* _Assignment_: Reproduce the listing verbatim through the line with "Given: Click the first".

+ + + +

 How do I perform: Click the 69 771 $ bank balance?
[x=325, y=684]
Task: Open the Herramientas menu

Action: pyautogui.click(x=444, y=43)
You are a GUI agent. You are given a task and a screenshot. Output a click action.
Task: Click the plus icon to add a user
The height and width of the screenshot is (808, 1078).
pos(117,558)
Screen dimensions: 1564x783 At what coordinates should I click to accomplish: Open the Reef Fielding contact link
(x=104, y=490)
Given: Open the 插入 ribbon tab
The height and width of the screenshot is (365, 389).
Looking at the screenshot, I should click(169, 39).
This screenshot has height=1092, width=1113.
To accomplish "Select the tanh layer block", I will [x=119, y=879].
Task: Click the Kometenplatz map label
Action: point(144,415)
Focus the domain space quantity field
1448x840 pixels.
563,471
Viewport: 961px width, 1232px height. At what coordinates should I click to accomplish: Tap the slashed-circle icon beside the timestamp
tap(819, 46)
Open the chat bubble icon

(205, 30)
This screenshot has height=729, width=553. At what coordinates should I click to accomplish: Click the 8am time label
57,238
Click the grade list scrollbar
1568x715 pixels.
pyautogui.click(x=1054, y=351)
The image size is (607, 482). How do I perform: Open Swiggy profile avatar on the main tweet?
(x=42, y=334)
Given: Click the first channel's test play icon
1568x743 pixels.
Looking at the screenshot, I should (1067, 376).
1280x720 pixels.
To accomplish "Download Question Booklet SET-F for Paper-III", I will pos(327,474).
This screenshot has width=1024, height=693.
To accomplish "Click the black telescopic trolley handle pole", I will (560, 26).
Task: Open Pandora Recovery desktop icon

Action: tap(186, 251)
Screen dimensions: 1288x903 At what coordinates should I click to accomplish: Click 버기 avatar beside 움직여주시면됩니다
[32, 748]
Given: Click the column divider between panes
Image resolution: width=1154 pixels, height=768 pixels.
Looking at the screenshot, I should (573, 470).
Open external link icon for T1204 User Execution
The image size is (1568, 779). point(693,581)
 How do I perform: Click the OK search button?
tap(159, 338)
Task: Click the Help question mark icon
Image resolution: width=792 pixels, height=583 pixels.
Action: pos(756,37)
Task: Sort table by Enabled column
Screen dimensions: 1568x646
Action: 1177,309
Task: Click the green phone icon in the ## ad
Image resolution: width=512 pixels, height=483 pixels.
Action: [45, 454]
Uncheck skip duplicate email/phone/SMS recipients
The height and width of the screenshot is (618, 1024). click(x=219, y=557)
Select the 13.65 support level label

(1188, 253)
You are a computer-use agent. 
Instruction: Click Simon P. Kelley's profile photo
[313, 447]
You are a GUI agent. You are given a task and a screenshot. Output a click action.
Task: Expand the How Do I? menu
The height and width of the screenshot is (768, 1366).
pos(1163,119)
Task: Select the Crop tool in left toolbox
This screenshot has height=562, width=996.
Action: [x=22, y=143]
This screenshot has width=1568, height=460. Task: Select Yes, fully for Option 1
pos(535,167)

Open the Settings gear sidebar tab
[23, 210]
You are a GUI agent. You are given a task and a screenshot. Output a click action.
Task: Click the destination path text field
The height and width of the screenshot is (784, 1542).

+ + + +

* _Completed task_:
 How do I perform: Click the 69 771 $ bank balance?
[x=325, y=684]
Task: Open the Herramientas menu

Action: pyautogui.click(x=444, y=43)
You are a GUI agent. You are given a task and a screenshot. Output a click action.
Task: Click the plus icon to add a user
The height and width of the screenshot is (808, 1078).
pos(117,558)
Screen dimensions: 1564x783 At what coordinates should I click to accomplish: Open the Reef Fielding contact link
(x=104, y=490)
Given: Open the 插入 ribbon tab
The height and width of the screenshot is (365, 389).
Looking at the screenshot, I should click(169, 39).
This screenshot has height=1092, width=1113.
To accomplish "Select the tanh layer block", I will [x=119, y=879].
Task: Click the Kometenplatz map label
Action: point(144,415)
Focus the domain space quantity field
1448x840 pixels.
563,471
Viewport: 961px width, 1232px height. At what coordinates should I click to accomplish: Tap the slashed-circle icon beside the timestamp
tap(819, 46)
Open the chat bubble icon

(205, 30)
This screenshot has height=729, width=553. At what coordinates should I click to accomplish: Click the 8am time label
57,238
Click the grade list scrollbar
1568x715 pixels.
pyautogui.click(x=1054, y=351)
The image size is (607, 482). How do I perform: Open Swiggy profile avatar on the main tweet?
(x=42, y=334)
Given: Click the first channel's test play icon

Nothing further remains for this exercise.